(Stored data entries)
Segment Open
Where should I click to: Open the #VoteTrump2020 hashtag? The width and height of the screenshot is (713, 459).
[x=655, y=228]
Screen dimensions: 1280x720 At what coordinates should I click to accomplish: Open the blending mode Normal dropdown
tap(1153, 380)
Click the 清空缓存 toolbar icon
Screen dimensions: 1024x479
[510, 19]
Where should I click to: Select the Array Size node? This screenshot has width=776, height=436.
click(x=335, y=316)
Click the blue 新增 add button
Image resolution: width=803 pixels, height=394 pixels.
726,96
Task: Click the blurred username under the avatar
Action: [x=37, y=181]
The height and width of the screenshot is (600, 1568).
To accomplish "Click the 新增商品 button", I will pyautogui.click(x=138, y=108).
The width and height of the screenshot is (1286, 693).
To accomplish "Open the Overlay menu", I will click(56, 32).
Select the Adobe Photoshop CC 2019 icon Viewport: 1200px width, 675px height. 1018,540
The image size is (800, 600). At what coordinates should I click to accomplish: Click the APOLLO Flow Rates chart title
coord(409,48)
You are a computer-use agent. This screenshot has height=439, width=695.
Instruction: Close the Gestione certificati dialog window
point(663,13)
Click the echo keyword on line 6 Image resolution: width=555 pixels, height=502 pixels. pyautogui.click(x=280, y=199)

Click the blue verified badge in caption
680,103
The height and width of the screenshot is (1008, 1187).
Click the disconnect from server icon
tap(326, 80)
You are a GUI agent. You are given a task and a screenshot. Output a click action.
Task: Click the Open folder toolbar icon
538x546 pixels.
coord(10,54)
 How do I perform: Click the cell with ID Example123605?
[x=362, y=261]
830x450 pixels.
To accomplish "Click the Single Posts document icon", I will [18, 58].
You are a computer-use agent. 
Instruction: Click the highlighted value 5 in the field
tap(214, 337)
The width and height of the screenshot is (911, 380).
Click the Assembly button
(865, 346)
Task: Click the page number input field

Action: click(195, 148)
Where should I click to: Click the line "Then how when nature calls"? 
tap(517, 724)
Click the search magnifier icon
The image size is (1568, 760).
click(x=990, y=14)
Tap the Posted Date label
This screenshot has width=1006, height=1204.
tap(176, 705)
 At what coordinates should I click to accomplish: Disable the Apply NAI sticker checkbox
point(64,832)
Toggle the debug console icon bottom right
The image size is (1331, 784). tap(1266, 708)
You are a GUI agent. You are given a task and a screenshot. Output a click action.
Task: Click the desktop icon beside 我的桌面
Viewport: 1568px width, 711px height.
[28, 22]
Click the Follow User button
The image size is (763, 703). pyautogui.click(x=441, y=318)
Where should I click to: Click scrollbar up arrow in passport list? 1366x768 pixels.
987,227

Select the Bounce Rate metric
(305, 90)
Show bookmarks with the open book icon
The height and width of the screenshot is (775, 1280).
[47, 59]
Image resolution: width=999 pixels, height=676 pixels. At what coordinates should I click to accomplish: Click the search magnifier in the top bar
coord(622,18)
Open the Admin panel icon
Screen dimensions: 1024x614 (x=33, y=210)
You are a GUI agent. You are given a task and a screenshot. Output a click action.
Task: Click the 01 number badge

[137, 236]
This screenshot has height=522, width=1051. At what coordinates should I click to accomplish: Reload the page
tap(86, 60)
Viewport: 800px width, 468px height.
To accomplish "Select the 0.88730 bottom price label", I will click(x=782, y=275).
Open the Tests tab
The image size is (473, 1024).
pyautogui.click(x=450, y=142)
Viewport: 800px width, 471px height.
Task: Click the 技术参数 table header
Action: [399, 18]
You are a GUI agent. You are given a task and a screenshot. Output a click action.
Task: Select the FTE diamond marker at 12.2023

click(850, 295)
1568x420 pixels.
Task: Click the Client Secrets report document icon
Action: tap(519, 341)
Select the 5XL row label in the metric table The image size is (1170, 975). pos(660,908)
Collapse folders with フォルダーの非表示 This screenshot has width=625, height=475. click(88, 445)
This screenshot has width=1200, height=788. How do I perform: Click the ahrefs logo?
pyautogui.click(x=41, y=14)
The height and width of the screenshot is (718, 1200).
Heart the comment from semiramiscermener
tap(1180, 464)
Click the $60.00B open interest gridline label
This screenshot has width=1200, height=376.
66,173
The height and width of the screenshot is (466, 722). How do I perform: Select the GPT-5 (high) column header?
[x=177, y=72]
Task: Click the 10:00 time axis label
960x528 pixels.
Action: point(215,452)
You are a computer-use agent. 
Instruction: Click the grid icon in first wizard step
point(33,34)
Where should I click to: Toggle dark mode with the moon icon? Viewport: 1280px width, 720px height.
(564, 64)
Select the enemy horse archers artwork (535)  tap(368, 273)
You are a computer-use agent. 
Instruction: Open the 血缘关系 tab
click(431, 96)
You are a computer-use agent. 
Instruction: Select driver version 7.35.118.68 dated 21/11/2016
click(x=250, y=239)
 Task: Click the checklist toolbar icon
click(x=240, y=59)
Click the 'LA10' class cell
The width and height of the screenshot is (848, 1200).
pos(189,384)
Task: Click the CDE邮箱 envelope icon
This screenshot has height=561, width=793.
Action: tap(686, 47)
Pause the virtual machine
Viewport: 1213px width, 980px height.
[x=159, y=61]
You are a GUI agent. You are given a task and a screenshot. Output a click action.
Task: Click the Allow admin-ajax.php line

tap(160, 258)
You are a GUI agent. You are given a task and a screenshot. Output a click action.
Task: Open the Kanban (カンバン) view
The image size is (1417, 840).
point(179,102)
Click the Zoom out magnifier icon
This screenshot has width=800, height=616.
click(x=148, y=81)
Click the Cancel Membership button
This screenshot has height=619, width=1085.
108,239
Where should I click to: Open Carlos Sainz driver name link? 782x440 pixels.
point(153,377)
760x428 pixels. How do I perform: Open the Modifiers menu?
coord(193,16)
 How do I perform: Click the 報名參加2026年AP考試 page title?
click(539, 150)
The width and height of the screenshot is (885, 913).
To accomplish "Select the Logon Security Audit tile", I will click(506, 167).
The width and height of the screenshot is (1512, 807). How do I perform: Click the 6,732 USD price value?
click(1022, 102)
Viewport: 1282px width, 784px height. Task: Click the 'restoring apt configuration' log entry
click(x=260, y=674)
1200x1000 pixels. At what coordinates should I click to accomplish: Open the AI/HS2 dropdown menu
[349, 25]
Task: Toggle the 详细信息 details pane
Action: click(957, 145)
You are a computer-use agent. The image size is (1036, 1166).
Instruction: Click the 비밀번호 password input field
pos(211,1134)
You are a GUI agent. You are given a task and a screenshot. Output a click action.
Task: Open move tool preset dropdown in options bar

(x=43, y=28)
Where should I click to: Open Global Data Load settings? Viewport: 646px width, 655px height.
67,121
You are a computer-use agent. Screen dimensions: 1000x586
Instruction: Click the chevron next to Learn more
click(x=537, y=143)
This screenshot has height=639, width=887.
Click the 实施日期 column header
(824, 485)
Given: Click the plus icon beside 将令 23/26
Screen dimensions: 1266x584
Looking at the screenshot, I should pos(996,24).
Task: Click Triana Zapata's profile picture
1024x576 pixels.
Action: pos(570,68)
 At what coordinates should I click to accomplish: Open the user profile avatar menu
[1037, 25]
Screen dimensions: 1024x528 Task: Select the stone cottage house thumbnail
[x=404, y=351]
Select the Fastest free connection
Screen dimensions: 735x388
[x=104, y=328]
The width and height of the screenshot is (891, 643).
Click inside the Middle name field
Segment Closed
→ What is required
Reply with nothing but a number: how many lines of the entries above contain the string "beside"?

→ Answer section
2